◆ Aim of the exercise
Report how many lines in the dataset rows below contain the string "agent", matching case exactly. Give only the number.

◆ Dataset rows
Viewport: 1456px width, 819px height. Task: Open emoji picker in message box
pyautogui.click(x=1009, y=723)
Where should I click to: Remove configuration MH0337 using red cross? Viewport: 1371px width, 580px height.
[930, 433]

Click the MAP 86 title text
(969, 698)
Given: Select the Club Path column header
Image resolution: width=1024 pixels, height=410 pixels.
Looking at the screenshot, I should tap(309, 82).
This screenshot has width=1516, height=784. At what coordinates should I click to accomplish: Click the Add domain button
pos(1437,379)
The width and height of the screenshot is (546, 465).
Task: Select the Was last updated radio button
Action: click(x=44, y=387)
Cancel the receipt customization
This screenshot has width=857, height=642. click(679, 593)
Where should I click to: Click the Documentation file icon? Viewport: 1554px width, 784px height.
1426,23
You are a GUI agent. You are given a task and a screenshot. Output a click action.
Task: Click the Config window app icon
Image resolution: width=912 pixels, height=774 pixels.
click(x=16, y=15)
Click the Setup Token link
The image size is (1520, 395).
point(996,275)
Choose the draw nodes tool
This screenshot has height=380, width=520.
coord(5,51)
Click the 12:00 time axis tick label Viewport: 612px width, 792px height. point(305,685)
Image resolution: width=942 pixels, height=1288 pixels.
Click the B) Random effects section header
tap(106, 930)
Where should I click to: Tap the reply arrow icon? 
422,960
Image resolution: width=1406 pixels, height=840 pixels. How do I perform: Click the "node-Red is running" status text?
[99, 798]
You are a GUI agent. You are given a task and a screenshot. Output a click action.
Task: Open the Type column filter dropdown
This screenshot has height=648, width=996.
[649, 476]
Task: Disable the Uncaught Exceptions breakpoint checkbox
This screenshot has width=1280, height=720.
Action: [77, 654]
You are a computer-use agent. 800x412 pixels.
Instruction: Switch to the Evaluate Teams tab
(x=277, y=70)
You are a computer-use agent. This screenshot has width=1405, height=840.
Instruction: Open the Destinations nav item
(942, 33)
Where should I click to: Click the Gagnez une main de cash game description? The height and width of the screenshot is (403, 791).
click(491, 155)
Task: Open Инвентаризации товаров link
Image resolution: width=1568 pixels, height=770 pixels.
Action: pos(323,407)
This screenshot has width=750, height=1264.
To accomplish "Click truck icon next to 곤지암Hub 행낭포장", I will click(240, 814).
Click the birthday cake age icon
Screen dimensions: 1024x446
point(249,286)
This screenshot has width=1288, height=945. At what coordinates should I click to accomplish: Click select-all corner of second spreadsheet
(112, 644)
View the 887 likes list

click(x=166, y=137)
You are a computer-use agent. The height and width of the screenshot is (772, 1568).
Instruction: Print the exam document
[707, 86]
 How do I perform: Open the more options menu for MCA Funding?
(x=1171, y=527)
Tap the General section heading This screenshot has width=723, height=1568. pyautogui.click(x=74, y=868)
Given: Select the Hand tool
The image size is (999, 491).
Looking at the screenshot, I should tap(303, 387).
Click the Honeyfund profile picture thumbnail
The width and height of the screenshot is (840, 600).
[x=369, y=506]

◆ Exercise output
5